GDPR and Google Analytics

Enforcement of the European Union’s General Data Protection Regulation is coming very, very soon. Look busy. This regulation is not limited to companies based in the EU—it applies to any service anywhere in the world that can be used by citizens of the EU.

It’s less about data protection and more like a user’s bill of rights. That’s good. Cennydd has written a techie’s rough guide to GDPR.

The Open Data Institute’s Jeni Tennison wrote down her thoughts on how it could change data portability in particular. While she welcomes GDPR, she has some misgivings.

Blaine—who really needs to get a blog—shared his concerns in the form of the online equivalent of interpretive dance …a twitter thread (it’s called a thread because it inevitably gets all tangled, and it’s easy to break.)

The interesting thing about the so-called “cookie law” is that it makes no mention of cookies whatsoever. It doesn’t list any specific technology. Instead it states that any means of tracking or identifying users across websites requires disclosure. So if you’re setting a cookie just to manage state—so that users can log in, or keep items in a shopping basket—the legislation doesn’t apply. But as soon as your site allows a third-party to set a cookie, it’s banner time.

Google Analytics is a classic example of a third-party service that uses cookies to track people across domains. That’s pretty much why it exists. We, as site owners, get to use this incredibly powerful tool, and all we have to do in return is add one little snippet of JavaScript to our pages. In doing so, we’re allowing a third party to read or write a cookie from their domain.

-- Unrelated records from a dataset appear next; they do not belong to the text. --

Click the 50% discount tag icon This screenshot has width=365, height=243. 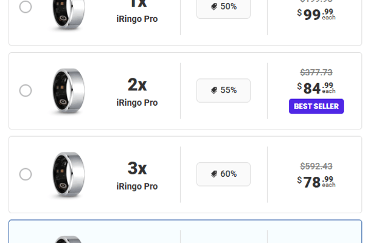214,7
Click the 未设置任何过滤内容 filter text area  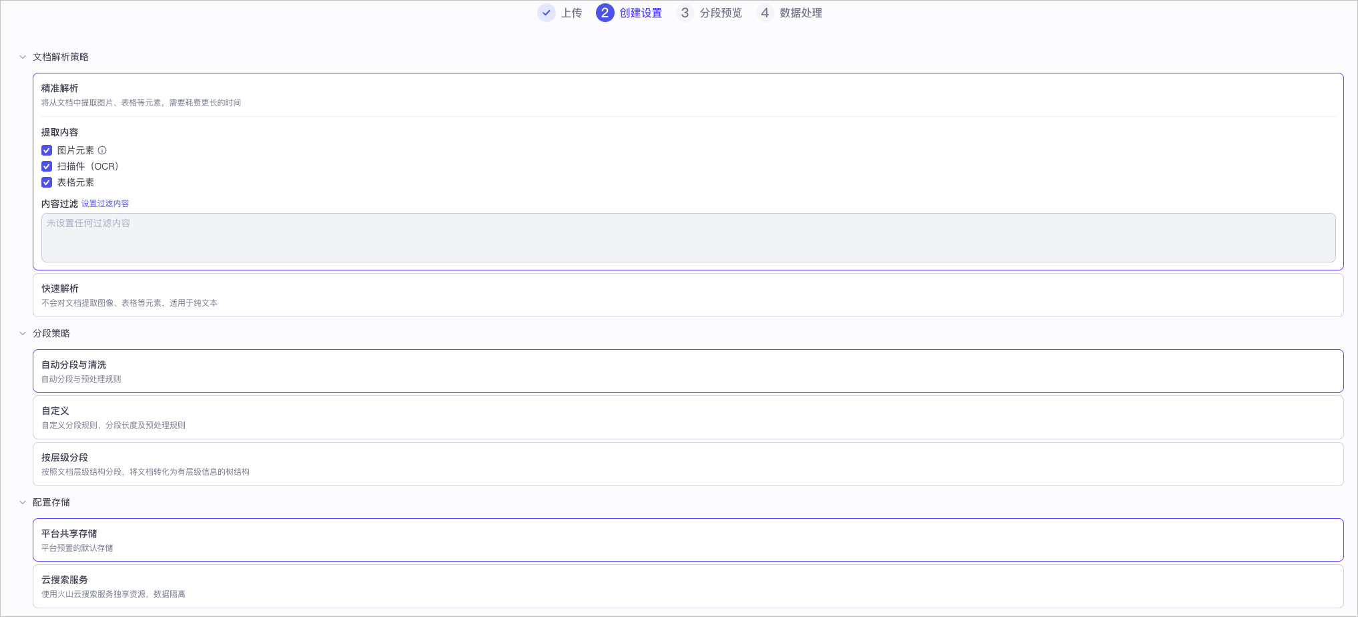pyautogui.click(x=688, y=238)
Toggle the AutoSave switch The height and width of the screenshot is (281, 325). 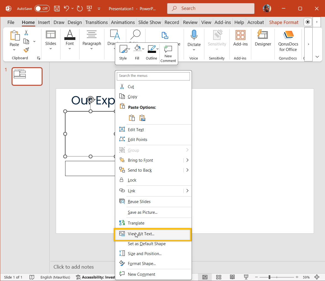[42, 9]
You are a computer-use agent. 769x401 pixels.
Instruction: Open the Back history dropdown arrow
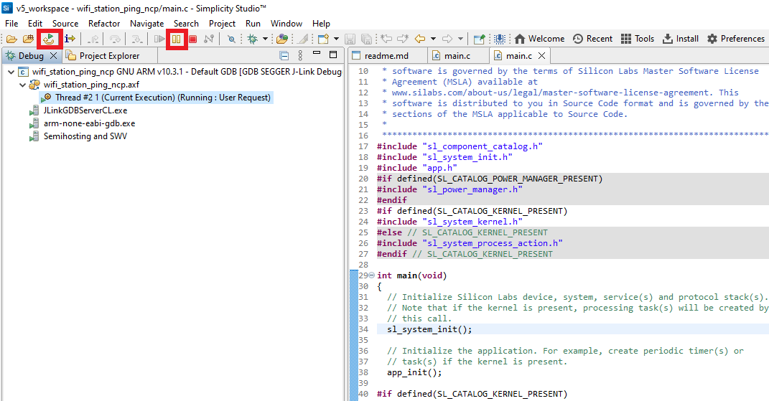click(432, 39)
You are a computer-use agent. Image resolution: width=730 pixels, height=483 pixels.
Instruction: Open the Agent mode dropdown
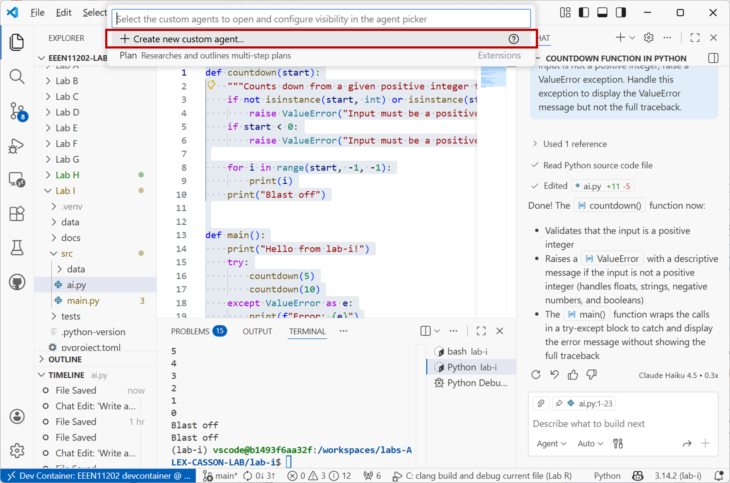click(x=551, y=444)
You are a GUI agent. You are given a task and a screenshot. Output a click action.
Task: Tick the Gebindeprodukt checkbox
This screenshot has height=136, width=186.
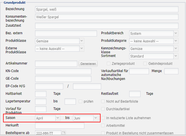145,64
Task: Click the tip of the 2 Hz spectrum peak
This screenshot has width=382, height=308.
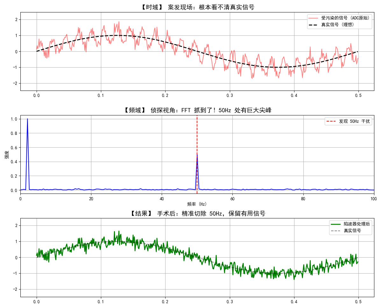Action: [x=27, y=119]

Before Google Analytics, Google—the search engine business—was able to identify and track what users were searching for, and which search results they clicked on. But as soon as the user left google.com, the trail went cold. By creating an enormously useful analytics product that only required site owners to add a single line of JavaScript, Google—the online advertising business—gained the ability to keep track of users across most of the web, whether they were on a site owned by Google or not.

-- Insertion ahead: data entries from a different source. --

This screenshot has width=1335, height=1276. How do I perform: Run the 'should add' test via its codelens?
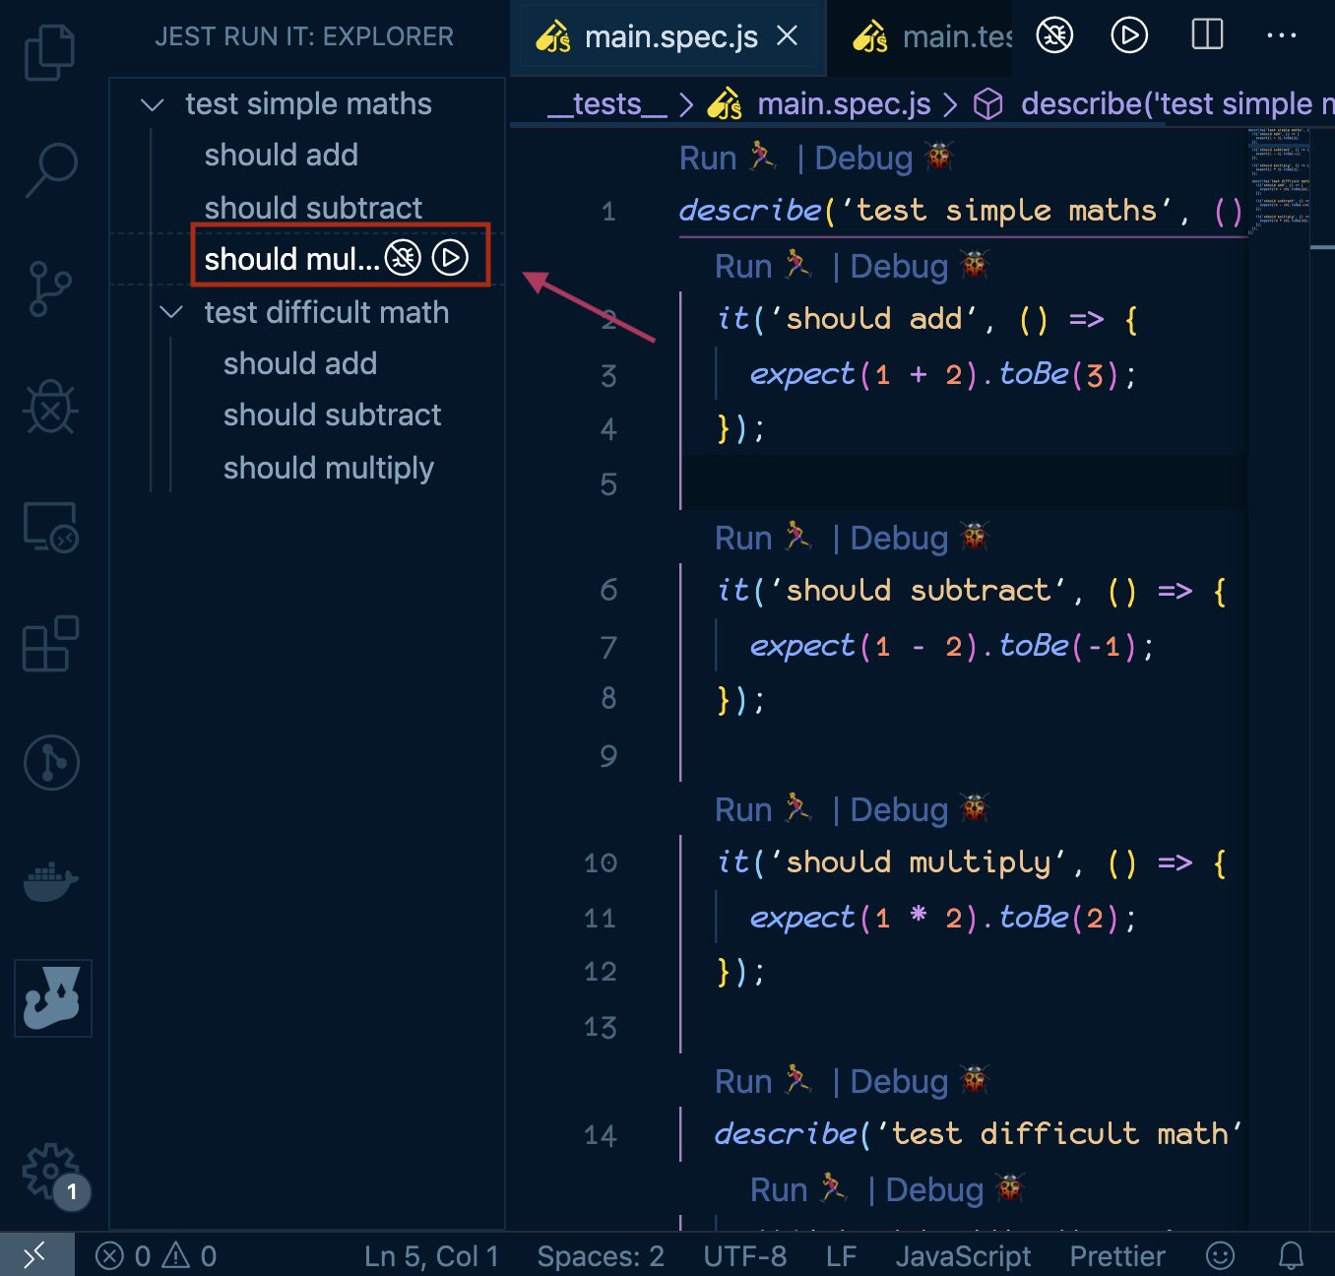click(744, 266)
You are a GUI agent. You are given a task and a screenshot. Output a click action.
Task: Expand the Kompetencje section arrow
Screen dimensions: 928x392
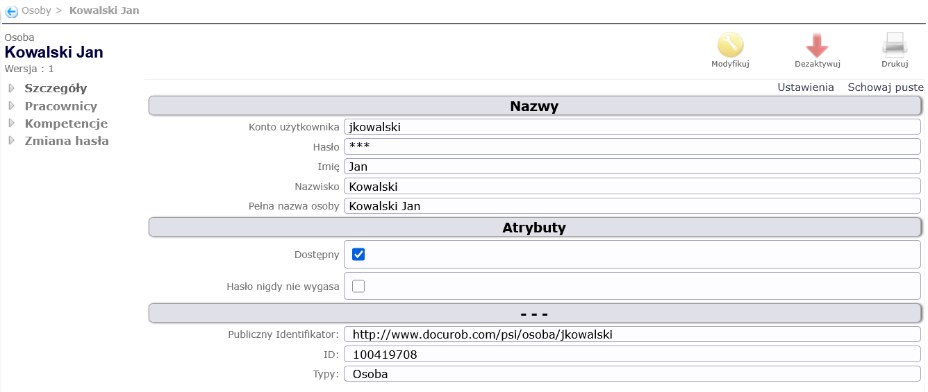point(11,123)
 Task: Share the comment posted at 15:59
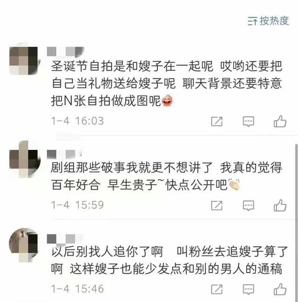coord(217,206)
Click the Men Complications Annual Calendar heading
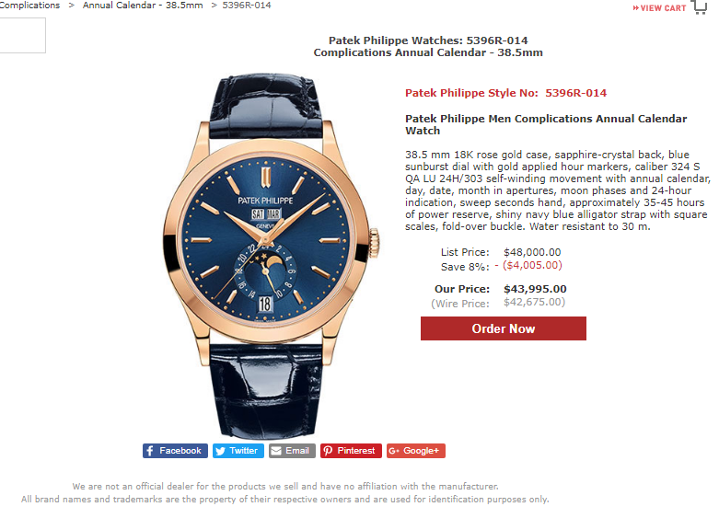719x518 pixels. [546, 125]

Under the old “cookie law”, using a third-party cookie-setting service like that meant you had to inform any of your users who were citizens of the EU. With GDPR, that changes. Now you have to get consent. A dismissible little overlay isn’t going to cut it any more. Implied consent isn’t enough.

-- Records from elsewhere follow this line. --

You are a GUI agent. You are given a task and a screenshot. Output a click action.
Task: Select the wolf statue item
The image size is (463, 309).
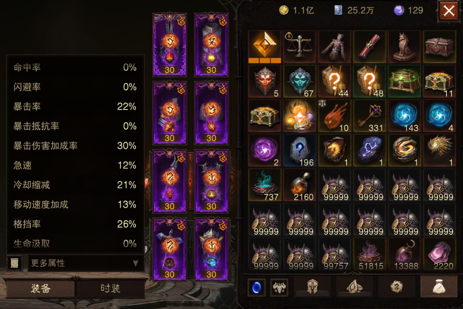pyautogui.click(x=404, y=46)
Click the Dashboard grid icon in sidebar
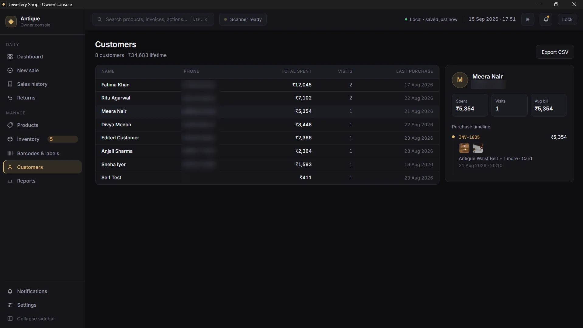Screen dimensions: 583x328 click(10, 57)
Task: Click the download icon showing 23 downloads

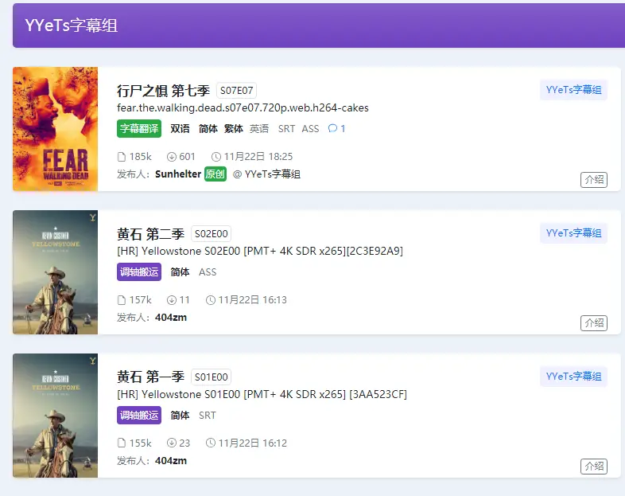Action: 171,443
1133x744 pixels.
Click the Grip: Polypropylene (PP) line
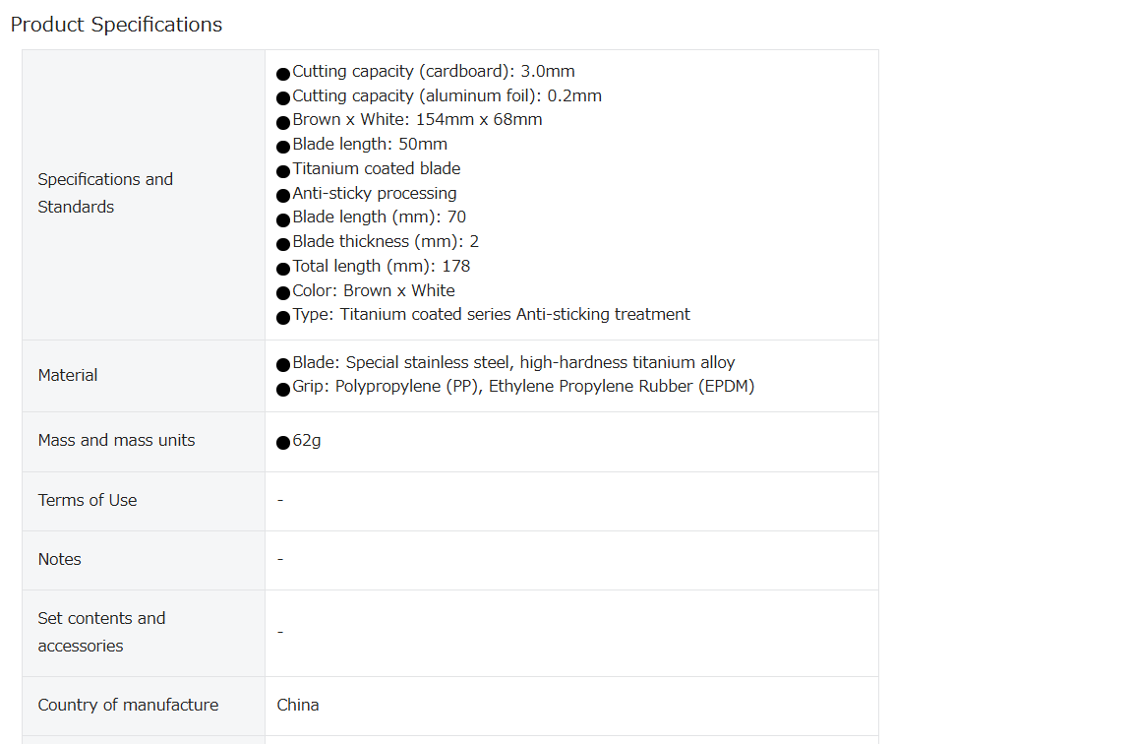pos(515,387)
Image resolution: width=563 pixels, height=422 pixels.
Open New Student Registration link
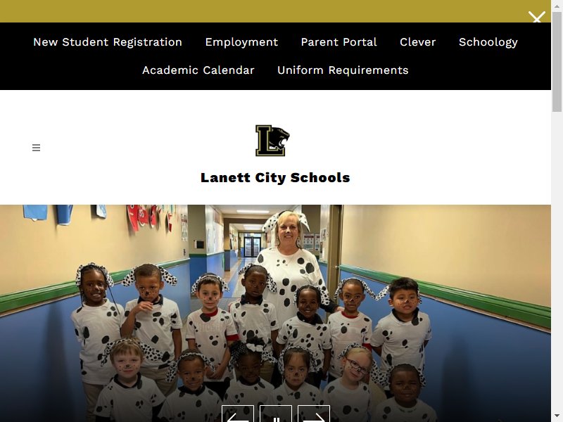pos(108,42)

Now this situation raises an interesting question. Who’s responsible for getting consent? Is it the site owner or the third party whose script is the conduit for the tracking?

In the first scenario, you’d need to wait for an explicit agreement from a visitor to your site before triggering the Google Analytics functionality. Suddenly it’s not as simple as adding a single line of JavaScript to your site.

In the second scenario, you don’t do anything differently than before—you just add that single line of JavaScript. But now that script would need to launch the interface for getting consent before doing any tracking. Google Analytics would go from being something invisible to something that directly impacts the user experience of your site.

I’m just using Google Analytics as an example here because it’s so widespread. This also applies to third-party sharing buttons—Twitter, Facebook, etc.—and of course, advertising.

In the case of advertising, it gets even thornier because quite often, the site owner has no idea which third party is about to do the tracking. Many, many sites use intermediary services (y’know, ‘cause bloated ad scripts aren’t slowing down sites enough so let’s throw some just-in-time bidding into the mix too). You could get consent for the intermediary service, but not for the final advert—neither you nor your site’s user would have any idea what they were consenting to.

Interesting times. One way or another, a massive amount of the web—every website using Google Analytics, embedded YouTube videos, Facebook comments, embedded tweets, or third-party advertisements—will be liable under GDPR.

It’s almost as if the ubiquitous surveillance of people’s every move on the web wasn’t a very good idea in the first place.